THE EXERCISE: Extract the lines below from the one containing "Task: Click the 'Preview video' row heading" to the one containing "Action: [x=294, y=703]", inclusive, and reproduce them verbatim.

** Start of MATERIAL SHOWN **

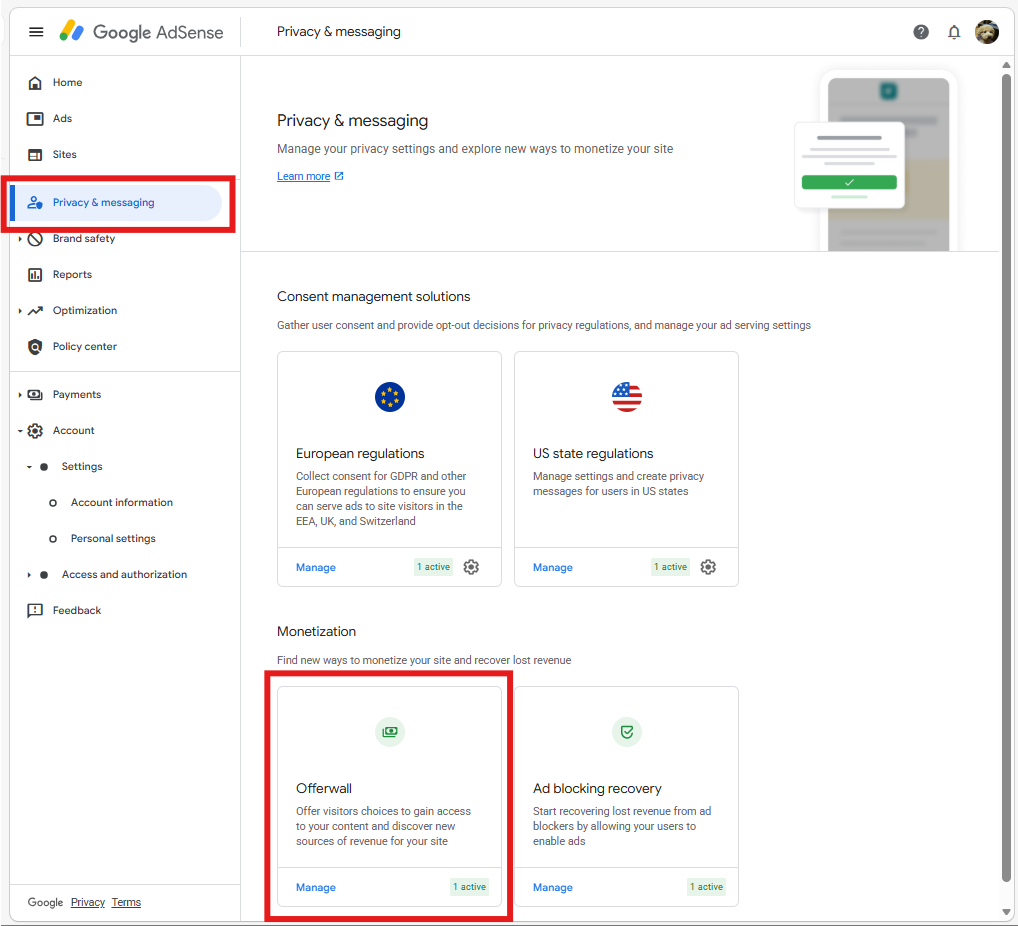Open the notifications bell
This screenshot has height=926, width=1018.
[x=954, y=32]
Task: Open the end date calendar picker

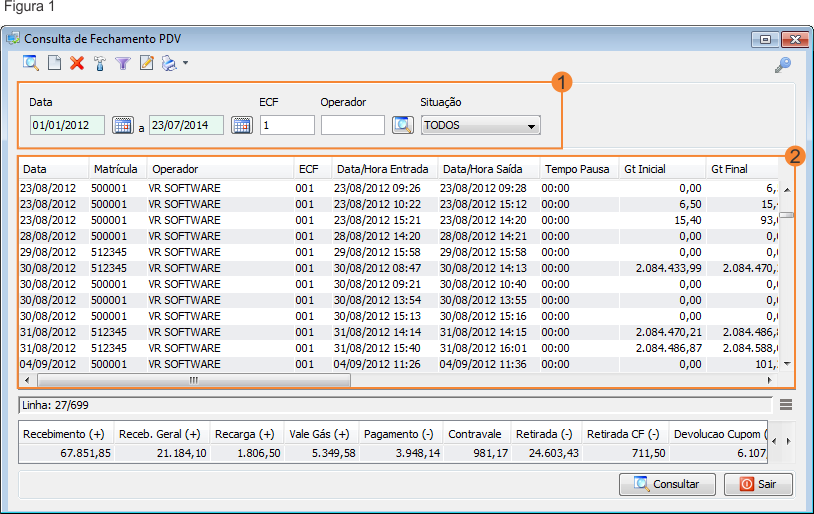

** End of MATERIAL SHOWN **
** Start of MATERIAL SHOWN **

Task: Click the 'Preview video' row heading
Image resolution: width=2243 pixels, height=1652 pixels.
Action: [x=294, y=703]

** End of MATERIAL SHOWN **

TASK OUTPUT:
Task: Click the 'Preview video' row heading
Image resolution: width=2243 pixels, height=1652 pixels.
Action: [x=294, y=703]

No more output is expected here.